## [Supplied text]
* START *
Benedictine sisters meet to discuss the virtue of hope

This week in
Rome the Communio Internationalis Benedictinarum (CIB) for a congress, their
6th, on “Hope in Benedictine Spirituality.”

Abbot Notker.jpg

Benedictine nuns and sisters
from Europe, Africa and America are attending the meeting. The CIB is meeting
on the Aventine Hill at the Primatial Abbey of Saint Anselm (known in Italian
as Sant’Anselmo), home to the Abbot Primate , Notker Wolf (pictured left) who heads the confederation of
Benedictine monks and nuns
, the Pontifical Liturgical Institute, the Mabillion
Institute and the college for theological studies for those preparing for
ordination, earning degrees in theology and monastic studies (the general link for all these institutes for higher learning is here).

Zenit ran an
interview today with Sister Maricarmen Bracamontes de Torreon, a Benedictine
sister from Mexico who talked to aspects of hope and how understanding this
virtue is key in Benedictine spirituality, and thus for all Christians. Sacred
Scripture instructs us to look at how God works with us, that is, He gazes on
us with faithfulness, compassion and mercifully. Looking to the holy Rule,
Saint Benedict tells us “not to despair of God’s mercy” (4.74).
Sister Maricarmen said the participants are keenly aware that there is “only
one Benedictine heart beats at the bottom of our universal diversity, and on
the other, there is no doubt that we are going through a historical moment of
darkness and we need a light, precisely like St. Benedict, which shines on high
and gives us clarity in the midst of darkness.” 

Two questions of the interview
are worth thinking about here on the Communio blog:

Benedictine nuns.jpg

ZENIT: Can we then speak of
a reflection from a holistic-rational perspective?

Sister Bracamontes: The
Benedictine way leads to a process of integration that embraces the different
dimensions of the human conscience: cognitive (the mind), affective (the
heart), ethics and morals (the will and all its capacities), religious (the
soul).

This integration enables us to love in a unified way and it is the
condition to advance on the path of conversion. “However, the workshop
where we must practice all these things diligently is the enclosure of the
monastery and stability in the community” (Rule of Benedict, 4.78). The
monastic dynamic animates the processes of integration in those who live in the
“monastery,” which is the place where we ask God with the most
insistent prayers to bring to completion the divine work of our lives: that
they all may be one.
* END *
## [Source material]
* START *
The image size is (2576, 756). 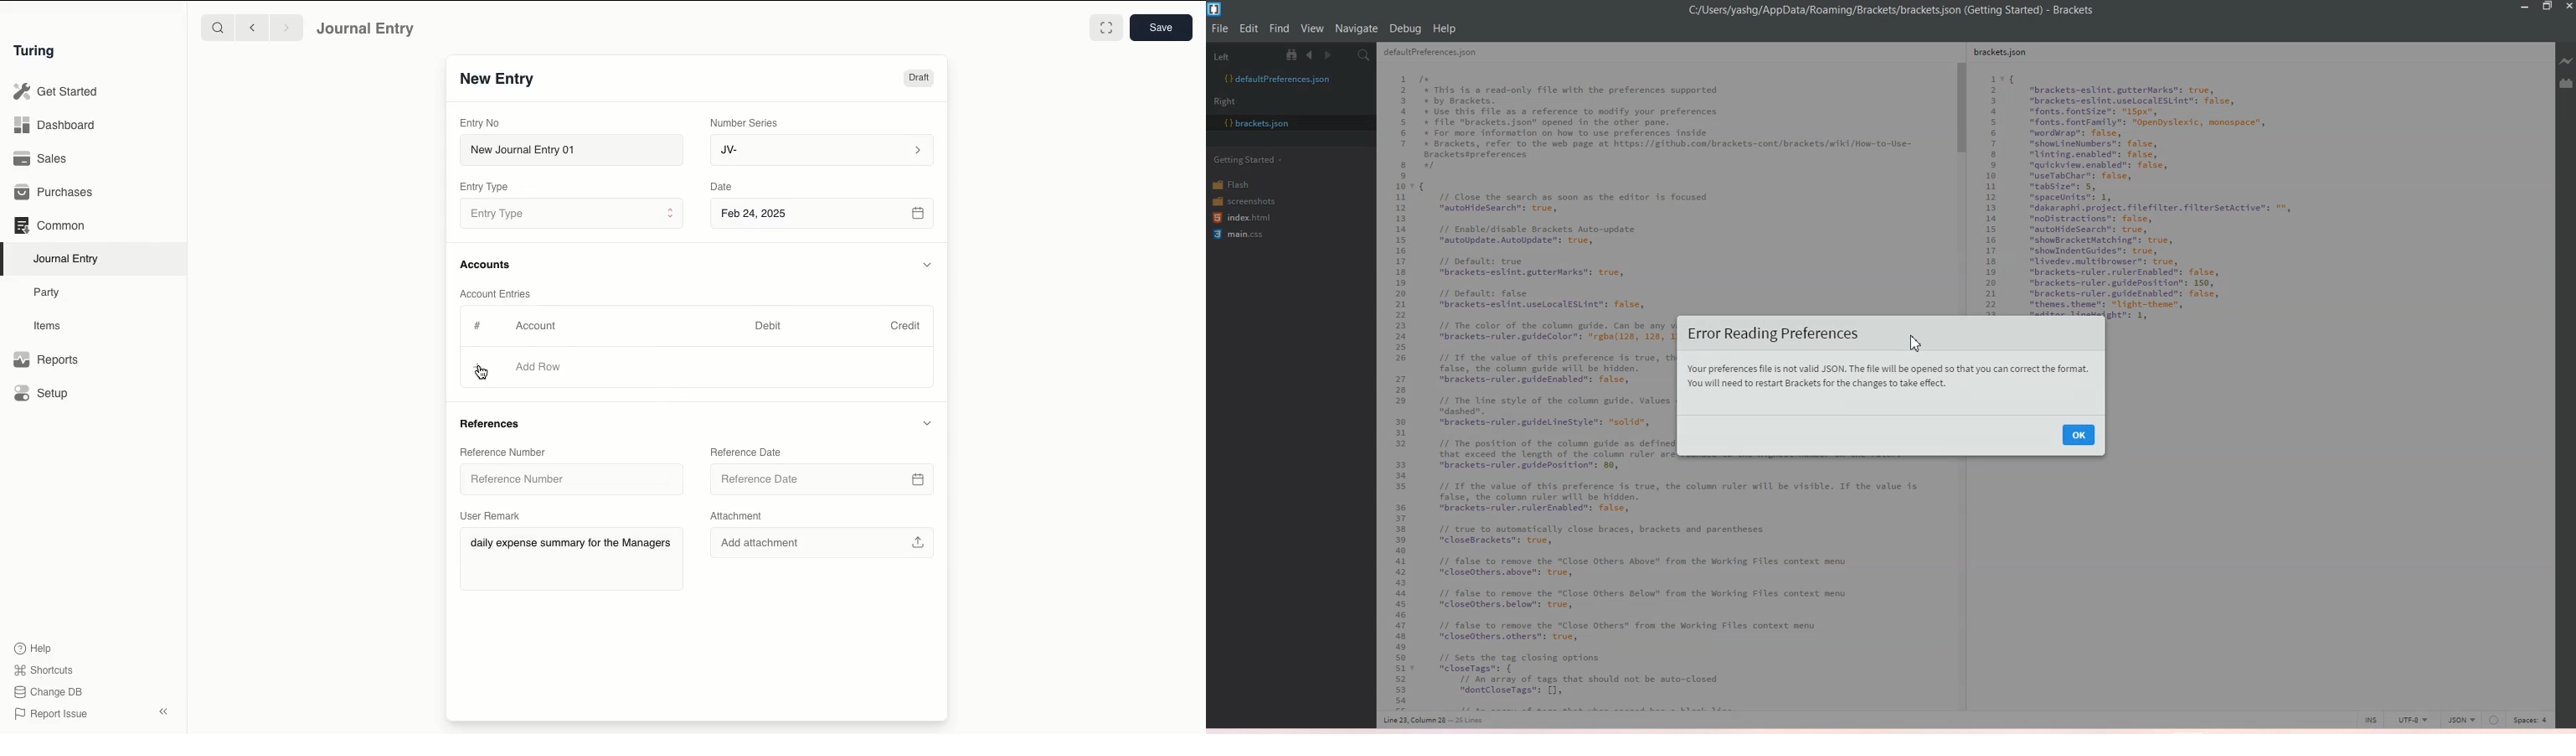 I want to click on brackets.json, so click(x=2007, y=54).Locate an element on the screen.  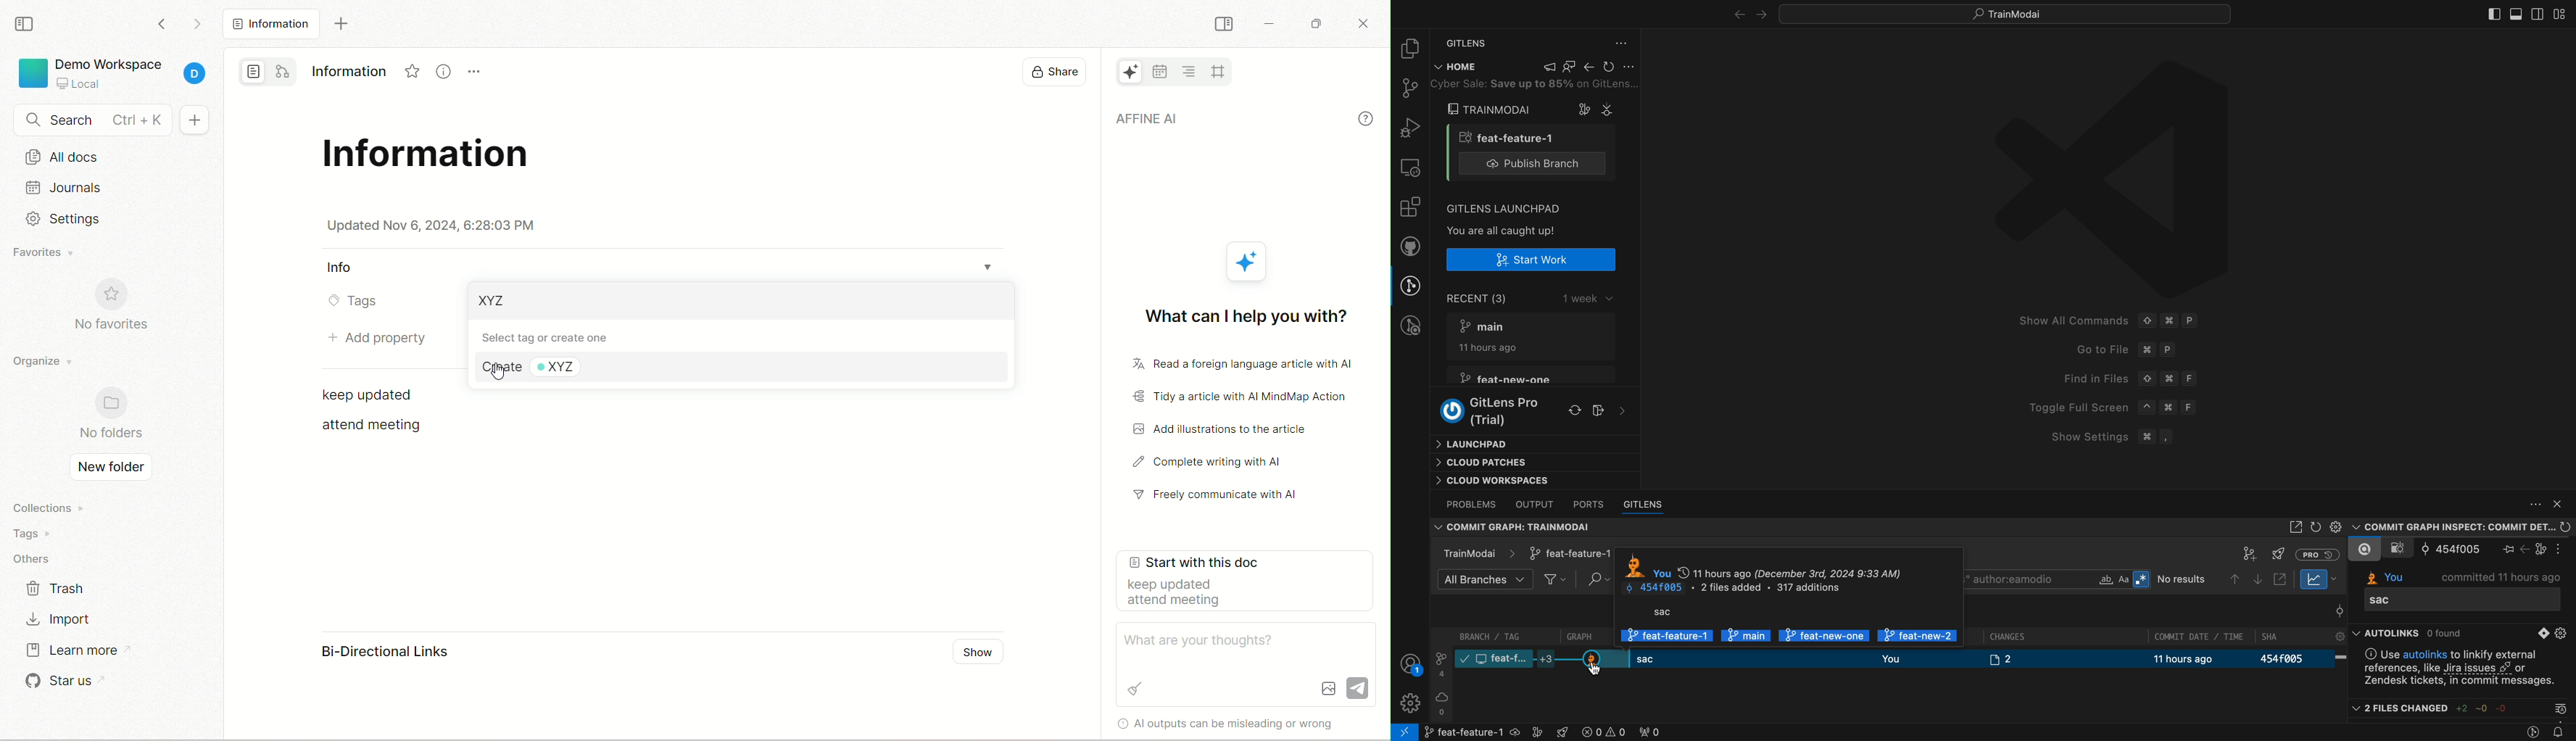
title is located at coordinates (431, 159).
* END *
## [Task set]
[1] Using the post on the Benedictine congress, answer the following:
(a) Which congress in its series is the CIB holding?
(b) From which country does Sister Maricarmen Bracamontes de Torreon come?
(c) Which numbered passage of the Rule is cited for the instruction "not to despair of God's mercy"?
[2] List every dimension of the human conscience that, according to Sister Bracamontes in the post on the Benedictine congress, the Benedictine way embraces. Give each dimension with the faculty paired with it.

## [Answers for the exercise]
[1]
(a) The 6th.
(b) Mexico.
(c) 4.74.

[2]
- Cognitive (the mind)
- Affective (the heart)
- Ethics and morals (the will and all its capacities)
- Religious (the soul)